What you have to do:
Down to the last line below, write out every line exactly, starting with the one that contains "Viewport: 812px width, 520px height." and leaving out the pictures.

+++ Exercise data

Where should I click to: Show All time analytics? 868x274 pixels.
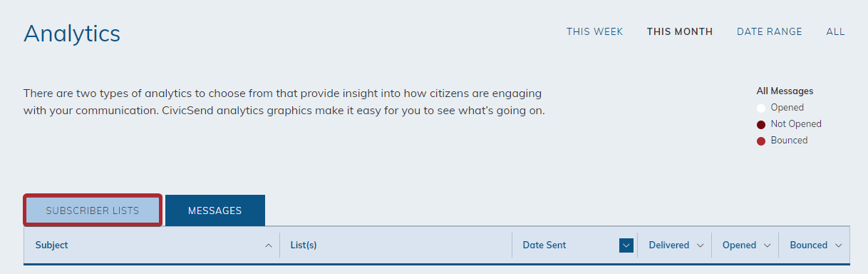point(835,31)
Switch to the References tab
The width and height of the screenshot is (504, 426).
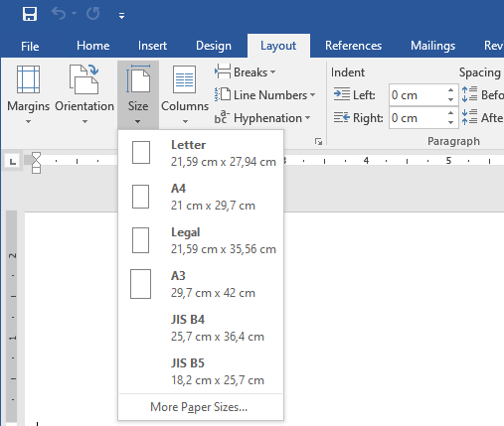tap(353, 46)
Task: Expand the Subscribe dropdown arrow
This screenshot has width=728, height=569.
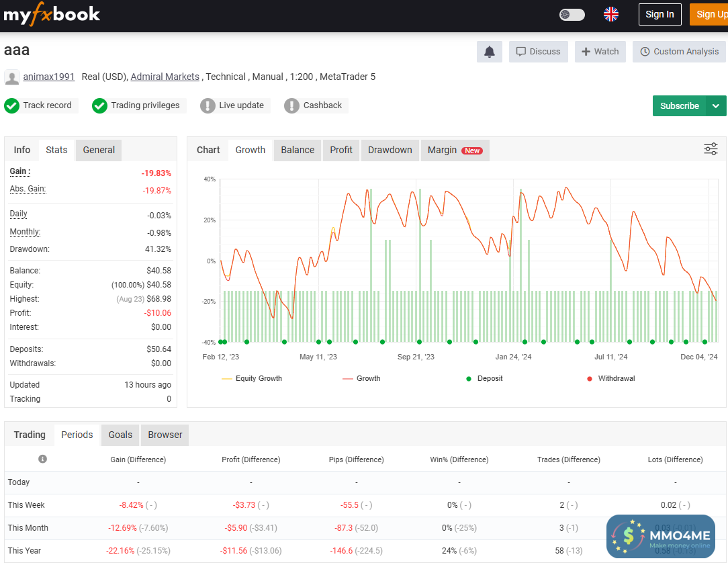Action: [x=716, y=106]
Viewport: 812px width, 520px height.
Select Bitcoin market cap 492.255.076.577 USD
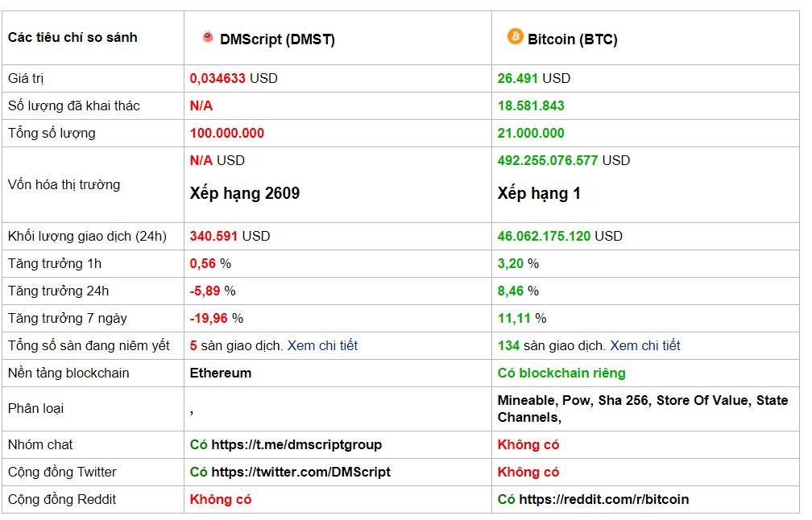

++++++

Final answer:
Viewport: 812px width, 520px height.
Select Bitcoin market cap 492.255.076.577 USD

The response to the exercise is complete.